Getty Images/iStockphoto Être empathique, c’est deviner les émotions éprouvées par les autres, accepter le fait qu’ils puissent ressentir ces émotions et comprendre les décisions des autres, même si ce ne sont pas les décisions qu’on aurait prises.

Après la connexion avec l’estomac et le contrôle de soi, la troisième dimension de l’intelligence émotionnelle, c’est l’empathie.

Il ne suffit pas d’écouter ce qu’ils ont à dire pour bien comprendre l’opinion des gens qui nous entourent. Il faut être capable de se mettre à leur place et de percevoir la situation comme ils la perçoivent eux-mêmes. Il faut également, en plus d’écouter les mots qu’ils articulent, rester conscient de ce qu’ils communiquent par leur ton de voix, leur posture et leur langage non verbal. L’empathie, c’est la faculté qui nous permet de nous mettre à la place des autres.

Être empathique, c’est deviner les émotions éprouvées par les autres, accepter le fait qu’ils puissent ressentir ces émotions et comprendre les décisions des autres même si ce ne sont pas les décisions qu’on aurait prises. L’empathie vous aide à prendre de meilleures décisions parce qu’elle vous permet de tenir compte, lors de la prise de décision, de l’incidence qu’elles auront sur les autres, et elle vous permet de présenter vos décisions en tenant compte des appréhensions de chacun.

Le développement de l’empathie prend du temps, mais c’est un atout certain pour celui qui souhaite réussir.

Apprendre à écouter
Pendant toutes les discussions que vous aurez aujourd’hui, respectez les consignes suivantes :

• Ne préparez pas votre réponse pendant que l’autre parle. Concentrez-vous sur le message qu’il vous communique.

• Ne vous concentrez pas uniquement sur les mots. Prenez conscience de l’intonation et du langage non verbal.

• Efforcez-vous de comprendre pourquoi votre interlocuteur dit ce qu’il dit, et ce qui est à la base de son raisonnement.

• Reformulez ce que la personne vous dit afin de vous assurer que vous avez bien compris son message. Utilisez pour ce faire des phrases comme :
«Donc, pour résumer, tu penses que… », « Laisse-moi m’assurer que j’ai bien compris. Ce que tu dis, en fait, c’est que… » ou « Si j’ai bien compris, tu te sens _______ parce que _____. C’est bien cela?»

• Si vous n’êtes pas d’accord avec le point de vue de votre interlocuteur, retenez-vous de lui dire qu’il a tort. Expliquez-lui que vous aimeriez bien comprendre comment il en arrive à cette conclusion.

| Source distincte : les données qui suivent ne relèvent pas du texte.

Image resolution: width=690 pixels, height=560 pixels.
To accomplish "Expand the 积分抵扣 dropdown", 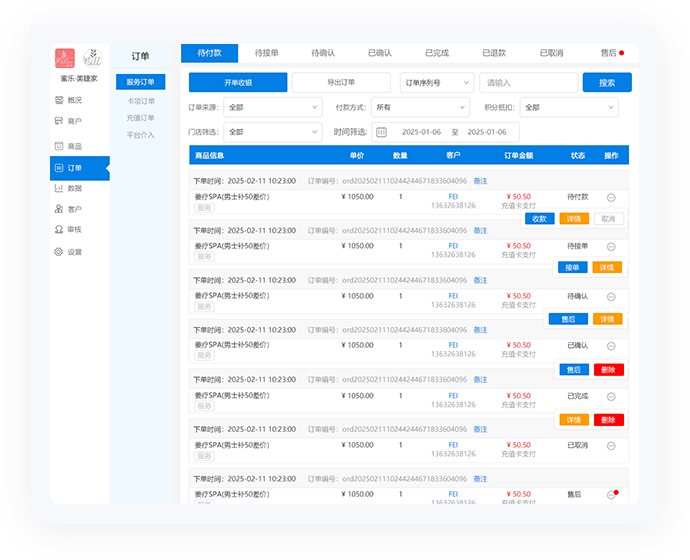I will point(568,107).
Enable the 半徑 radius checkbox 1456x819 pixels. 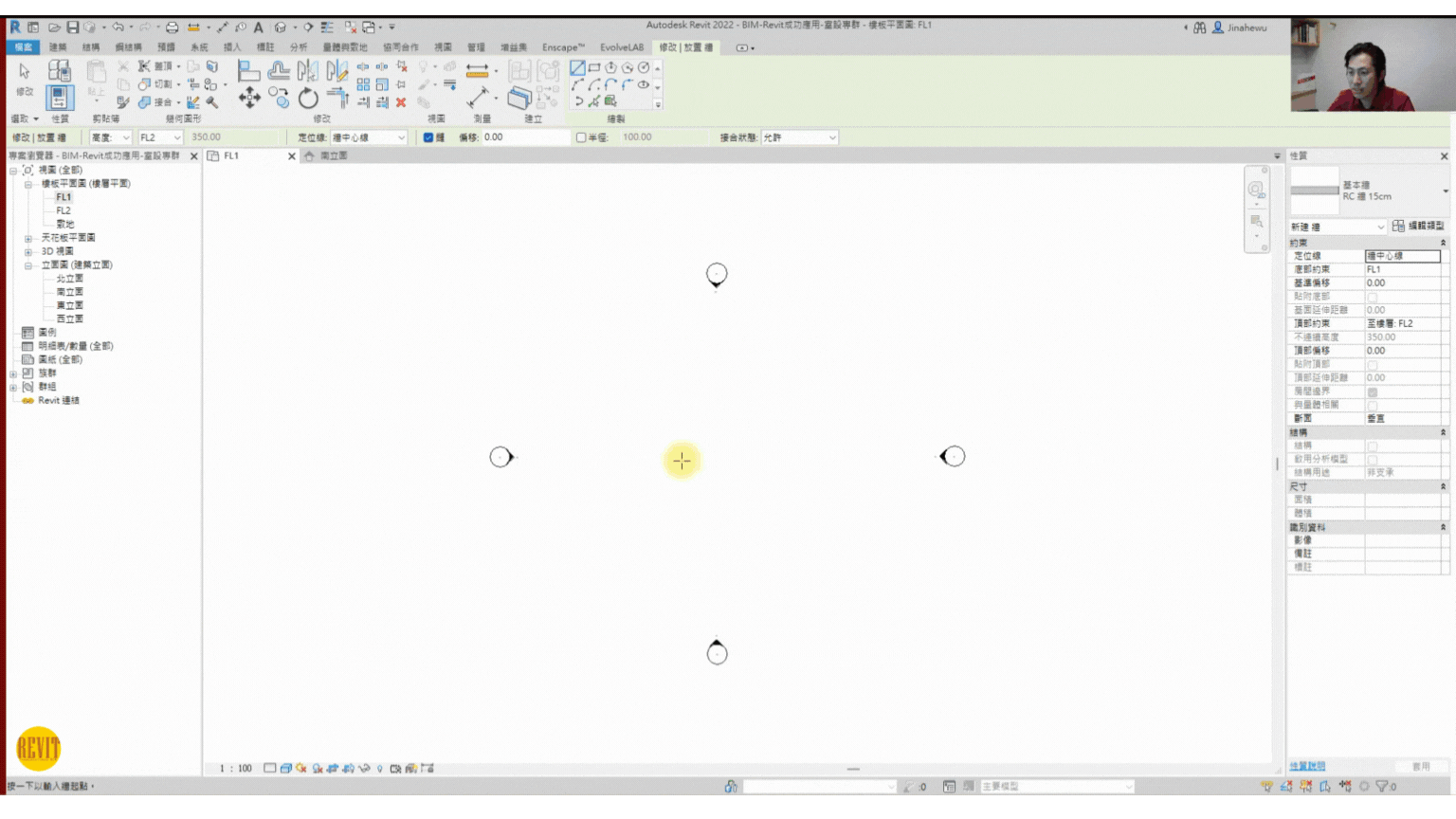tap(581, 137)
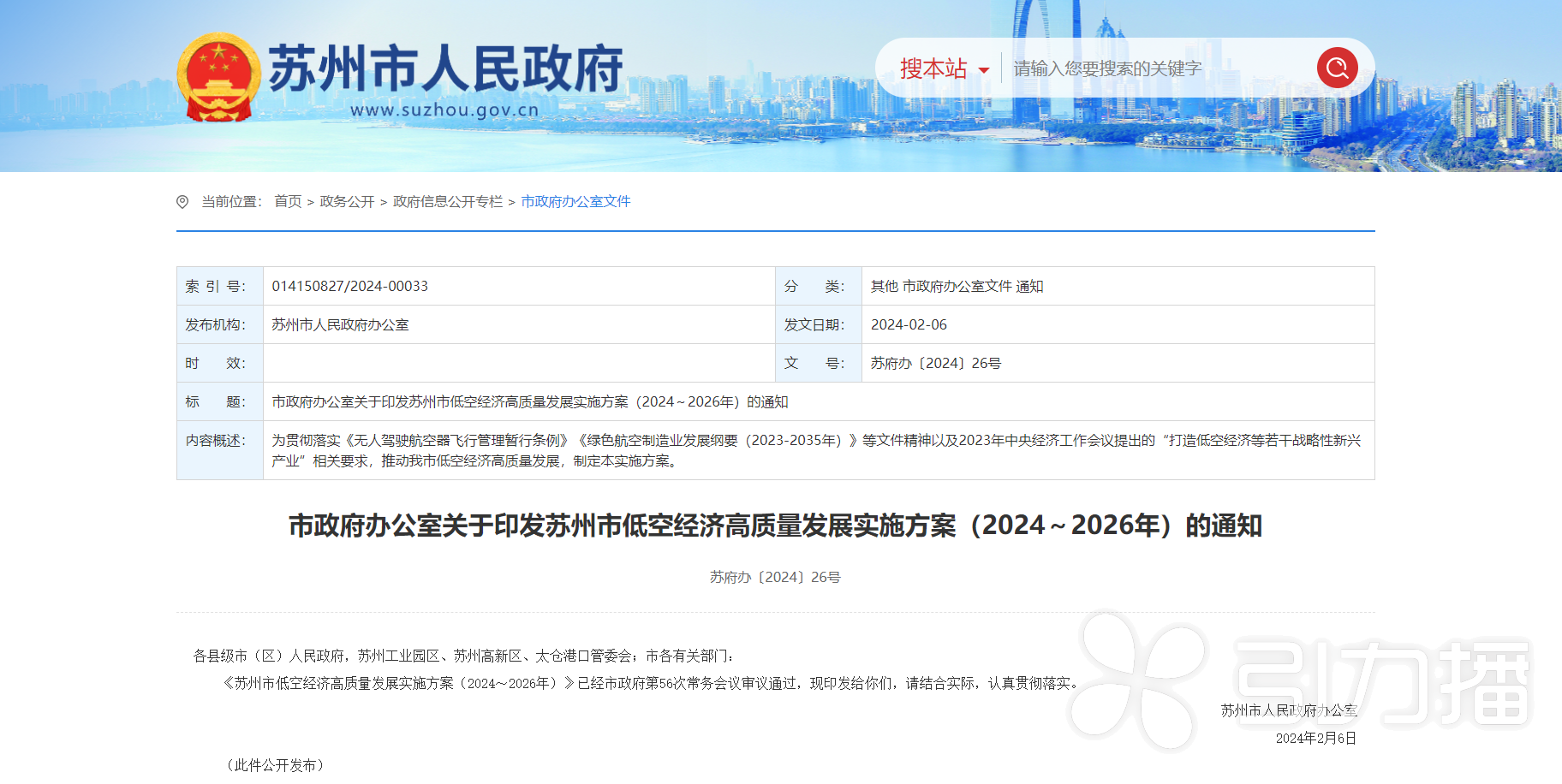Image resolution: width=1562 pixels, height=784 pixels.
Task: Navigate to 政府信息公开专栏 breadcrumb
Action: pos(448,201)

Si vous êtes en général peu empathique, attendez-vous à ce que les gens vous regardent bizarrement pendant cette activité. Vous êtes un étranger à leurs yeux. Ils n’ont pas souvent l’impression d’être connectés à vous. Ils seront très surpris de découvrir que, pour une fois, vous tenez compte de leur opinion et que vous êtes capable d’en prendre connaissance avec respect, même si vous n’êtes pas d’accord.

De plus, si vous assistez à une réunion aujourd’hui, ne portez pas uniquement votre attention sur la personne qui parle. Regardez ceux qui se taisent. Remarquez ceux qui font des dessins sur leur feuille ou qui adoptent une position fermée (bras croisés, visage neutre, etc.) et répondez aux questions suivantes :

• Qui parle quand cette personne dessine au lieu d’écouter? Est-ce toujours la même personne? Que pouvez-vous en déduire?

• Y a-t-il quelqu’un qui aimerait donner son opinion, mais qui n’y arrive pas?

• Qui bâille et à quel moment? Que peuvent bien vouloir dire ces bâillements?

Le développement de l’empathie prend du temps, mais c’est un atout certain pour celui qui souhaite réussir.